Thursday 14 march 2019
13:00 - 13:03h
Categories: Klinisch, Postersessie
Parallel session: Postersessies 3 - Clinical
A.H. Schellekens1, M.C. van Buren2, J. van de Wetering2, F. van Reekum3, N.D. Paauw4, T.K.J. Groenhof5, A.T. Lely4.
1Dept. of Gynaecology & Obstetrics, St. Antonius Hospital, Nieuwegein. 2Dept. of Internal Medicine, Nephrology & Kidney transplantation, Erasmus University Medical Center, Rotterdam. 3Dept. of Nephrology, University Medical Center Utrecht, Utrecht. 4Dept. of Obstetrics, University Medical Center Utrecht - Wilhelmina Children's Hospital, Utrecht.5Dept. of Cardiovascular Epidemiology, Julius Center, Utrecht, The Netherlands.
Background: The incidence of pregnancy in kidney transplant recipients is increasing. Although short-term graft outcomes are positive, less is known on long term effects of pregnancy on graft loss and serum creatinine. The aim of this study is to investigate the effect of pregnancy on graft function.
Methods: We conducted a systematic review scoping graft loss and serum creatinine change after pregnancy in kidney transplant recipients. Data that was extracted includes pre-pregnancy and post-pregnancy serum creatinine, whether graft loss occurred post-pregnancy and predictors of adverse outcome.
Results: Our search yielded 36 studies on graft loss after pregnancy and 19 articles on pre- and post-pregnancy serum creatinine. Pooled incidence of graft loss and mean change of serum creatinine pre- versus post pregnancy (delta serum creatinine (∆SCr) in different periods of time. Patient data was pooled by subcategories for graft loss and ∆SCr. Graft loss within two years post-pregnancy occurred in 7.0% of the cases, graft loss two to five years post-pregnancy in 9.2%, five to ten years 21.5% and graft loss more ten years post-pregnancy occurred in 33.6% of the patients. ∆SCr was significantly deteriorated in patients with short term follow up, less than two year post-pregnancy.

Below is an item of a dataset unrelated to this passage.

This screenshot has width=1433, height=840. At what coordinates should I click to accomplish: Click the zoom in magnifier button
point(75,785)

Deterioration of SCr post-pregnancy compared to pre-pregnancy SCr within two year post-pregnancy is 0.10 mg/dL [0.02;0.28], p=0.01. In the other subcategories, follow up two to five year, and five to ten year post-pregnancy, no significant difference in ∆SCr was present. Compared to control groups no difference was found in graft loss and ∆SCr. Only a marginal increase of serum creatinine shortly after pregnancy was found in kidney transplant recipients. Reported predictors of adverse outcomes on graft function and risk of graft loss are hypertension prior to pregnancy, presence of proteinuria prior to pregnancy, preeclampsia, transplant to conception interval and higher level of serum creatinine prior to pregnancy.

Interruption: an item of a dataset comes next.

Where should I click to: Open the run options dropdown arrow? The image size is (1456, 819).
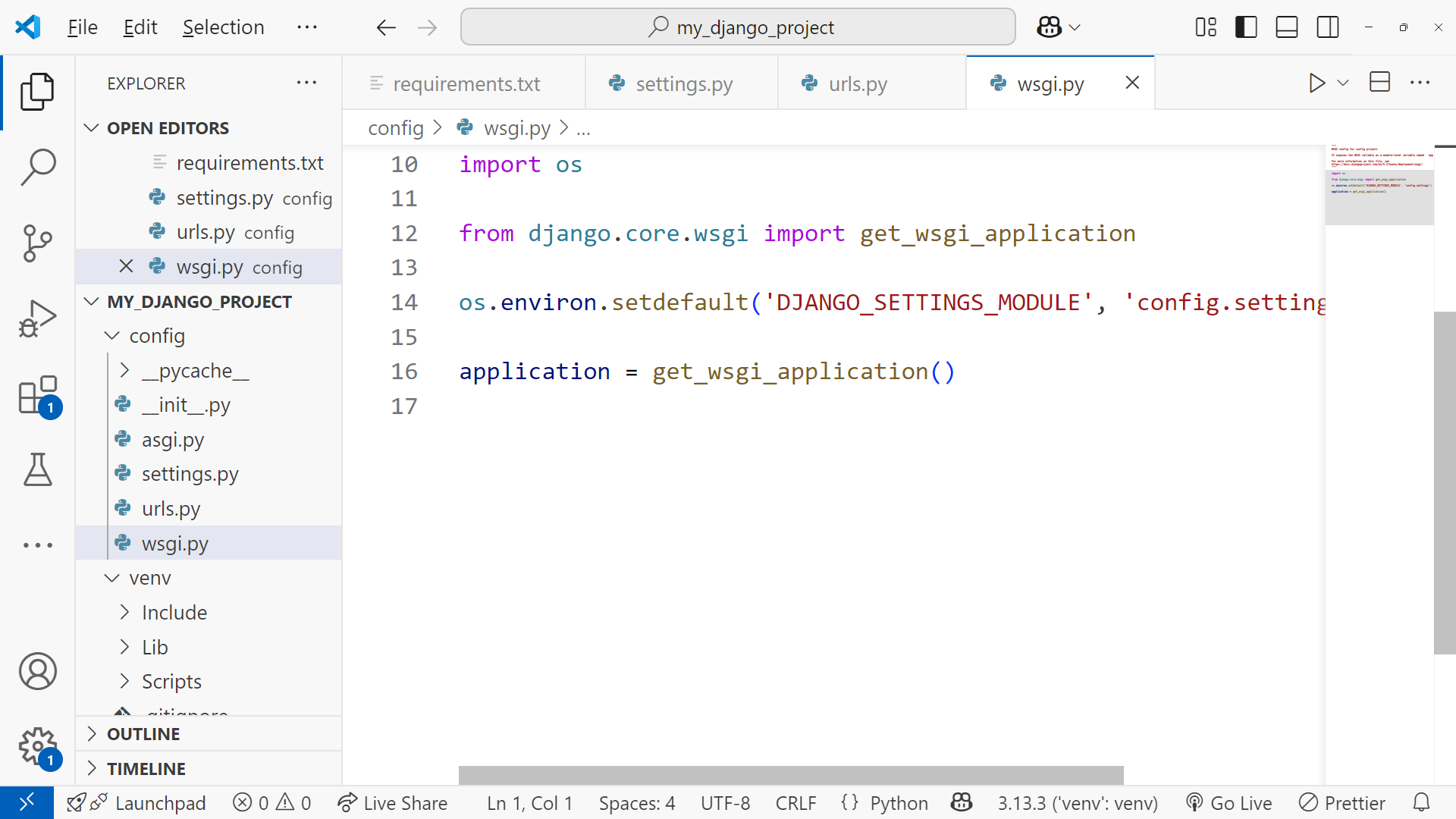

Conclusions: The outcomes of graft loss and serum creatinine after pregnancy in kidney transplant recipients are reassuring. The findings of this meta-analysis are encouraging when we compare graft loss after pregnancy to graft loss in kidney transplantation recipients without pregnancy. It does not seem that pregnancy after kidney transplantation shortens graft survival.